One of the reasons I dropped my personal Consumer Reports subscription is that they have become consistently liberal in their outlook, taking the sides of intrusive regulation by the government.
Today CR issues a statement supporting a high (62 MPG) fuel economy. One of their arguments is that vehicles can be reduced in mass without necessarily becoming less safe. For small differences in mass, this is probably true.
Importantly, reducing vehicle mass will be essential in improving fuel economy. Consumer Reports is confident that lighter vehicles will not necessarily compromise vehicle safety. For example, a contemporary family sedan such as the Hyundai Sonata weighs 3,210 pounds and still achieves a Top Safety Pick by the IIHS. It weighs 7.5% less than its previous generation and about 6% less than the average family sedan. By contrast, a Chrysler 200 weighs 3,590 pounds (also a Top-Safety Pick) but with no performance or interior room advantage. The new Honda Civic at 2,810 pounds also received a Top Safety Pick and weighs 400 pounds less (about 9%) than the Chevrolet Cruze, a direct competitor.
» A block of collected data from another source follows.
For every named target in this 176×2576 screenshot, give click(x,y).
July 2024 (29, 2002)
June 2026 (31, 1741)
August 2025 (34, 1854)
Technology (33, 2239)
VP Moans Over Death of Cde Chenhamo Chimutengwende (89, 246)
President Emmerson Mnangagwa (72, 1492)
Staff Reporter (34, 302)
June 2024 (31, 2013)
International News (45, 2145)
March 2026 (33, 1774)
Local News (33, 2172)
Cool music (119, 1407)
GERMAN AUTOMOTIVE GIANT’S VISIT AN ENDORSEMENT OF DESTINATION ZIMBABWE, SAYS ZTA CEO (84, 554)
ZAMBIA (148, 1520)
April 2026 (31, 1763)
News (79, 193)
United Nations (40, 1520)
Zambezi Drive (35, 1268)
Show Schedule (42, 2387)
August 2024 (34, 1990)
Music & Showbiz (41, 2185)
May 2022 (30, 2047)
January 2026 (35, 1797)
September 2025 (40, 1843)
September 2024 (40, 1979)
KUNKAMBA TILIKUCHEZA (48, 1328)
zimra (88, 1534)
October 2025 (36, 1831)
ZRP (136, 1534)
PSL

However, they make a big mistake here--they refer to IIHS test results between vehicles that are about 400# different. It is critically important to remember that crash test results such as IIHS and NHTSA, when they are intended to mimic front crashes, simulate a car hitting another car of the same weight.
What happens when a heavier car hits a lighter car is not pretty. Here are some great videos by IIHS which make this very point. Here is the report.
Everything else being equal, heavier cars tend to be safer than lighter cars, and forcing people into lighter cars will, on average, reduce their safety.